Fast-MIA: Efficient and Scalable Membership Inference for LLMs

We propose Fast-MIA (https://github.com/Nikkei/fast-mia), a Python library for efficiently evaluating membership inference attacks (MIA) against Large Language Models (LLMs). MIA against LLMs has emerged as a crucial challenge due to growing concerns over copyright, security, and data privacy, and has attracted increasing research attention. However, the progress of this research is significantly hindered by two main obstacles: (1) the high computational cost of inference in LLMs, and (2) the lack of standardized and maintained implementations of MIA methods, which makes large-scale empirical comparison difficult. To address these challenges, our library provides fast batch inference and includes implementations of representative MIA methods under a unified evaluation framework. This library supports easy implementation of reproducible benchmarks with simple configuration and extensibility.
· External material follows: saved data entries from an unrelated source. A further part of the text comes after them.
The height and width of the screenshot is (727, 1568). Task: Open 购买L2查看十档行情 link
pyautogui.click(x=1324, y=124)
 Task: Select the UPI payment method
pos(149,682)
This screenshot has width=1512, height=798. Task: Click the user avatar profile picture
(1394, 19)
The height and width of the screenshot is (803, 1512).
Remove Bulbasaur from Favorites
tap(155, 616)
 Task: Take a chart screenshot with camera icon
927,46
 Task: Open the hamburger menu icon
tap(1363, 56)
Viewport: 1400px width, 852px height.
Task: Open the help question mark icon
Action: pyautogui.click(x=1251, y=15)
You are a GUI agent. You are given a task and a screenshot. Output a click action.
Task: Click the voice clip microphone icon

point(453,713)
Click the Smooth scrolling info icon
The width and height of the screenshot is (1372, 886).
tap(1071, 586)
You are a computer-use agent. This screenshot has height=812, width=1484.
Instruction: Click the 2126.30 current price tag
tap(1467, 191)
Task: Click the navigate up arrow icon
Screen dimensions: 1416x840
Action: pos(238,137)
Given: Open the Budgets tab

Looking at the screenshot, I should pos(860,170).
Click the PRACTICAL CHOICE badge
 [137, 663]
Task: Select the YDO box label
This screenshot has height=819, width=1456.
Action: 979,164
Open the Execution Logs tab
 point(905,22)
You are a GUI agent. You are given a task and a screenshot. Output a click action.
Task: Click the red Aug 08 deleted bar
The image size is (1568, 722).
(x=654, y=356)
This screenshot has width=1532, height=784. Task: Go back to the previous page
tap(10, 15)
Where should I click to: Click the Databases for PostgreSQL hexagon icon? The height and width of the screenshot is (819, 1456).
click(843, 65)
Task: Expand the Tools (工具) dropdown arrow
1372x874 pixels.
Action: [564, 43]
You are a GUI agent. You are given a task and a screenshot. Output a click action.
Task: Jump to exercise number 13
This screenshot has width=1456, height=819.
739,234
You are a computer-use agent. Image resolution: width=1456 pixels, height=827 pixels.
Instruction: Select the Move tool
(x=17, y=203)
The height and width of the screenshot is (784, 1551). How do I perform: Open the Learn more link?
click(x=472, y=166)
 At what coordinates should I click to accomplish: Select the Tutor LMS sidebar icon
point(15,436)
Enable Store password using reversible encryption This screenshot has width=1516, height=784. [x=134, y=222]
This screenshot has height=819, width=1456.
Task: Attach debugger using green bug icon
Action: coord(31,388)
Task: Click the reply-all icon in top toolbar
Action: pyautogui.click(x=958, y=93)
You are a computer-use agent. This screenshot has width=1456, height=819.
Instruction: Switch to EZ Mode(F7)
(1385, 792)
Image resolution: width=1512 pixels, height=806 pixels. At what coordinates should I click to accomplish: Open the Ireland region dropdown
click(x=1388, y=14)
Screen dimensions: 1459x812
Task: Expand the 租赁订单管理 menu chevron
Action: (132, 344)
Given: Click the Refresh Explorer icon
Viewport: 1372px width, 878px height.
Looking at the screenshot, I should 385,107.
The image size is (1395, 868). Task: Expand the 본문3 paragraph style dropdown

We release Fast-MIA as an open-source (Apache License 2.0) tool to support scalable and transparent research on LLMs.

Key Contributions

Open-source Python library implementing multiple MIA methods (LOSS, PPL/zlib, Min-K% Prob, Min-K%++) under a unified, extensible evaluation framework
Fast batch inference leveraging vLLM and caching achieving ~5x speedup over standard implementations with negligible change in results
YAML-based configuration enabling reproducible, large-scale MIA benchmarks across models, datasets, and languages beyond English

🛡️ Threat Analysis

Membership Inference Attack

The paper's entire purpose is evaluating membership inference attacks against LLMs — determining whether specific data points were in a model's pre-training dataset. Fast-MIA implements representative MIA methods (LOSS, PPL/zlib, Min-K% Prob, Min-K%++) under a unified framework explicitly targeting this threat.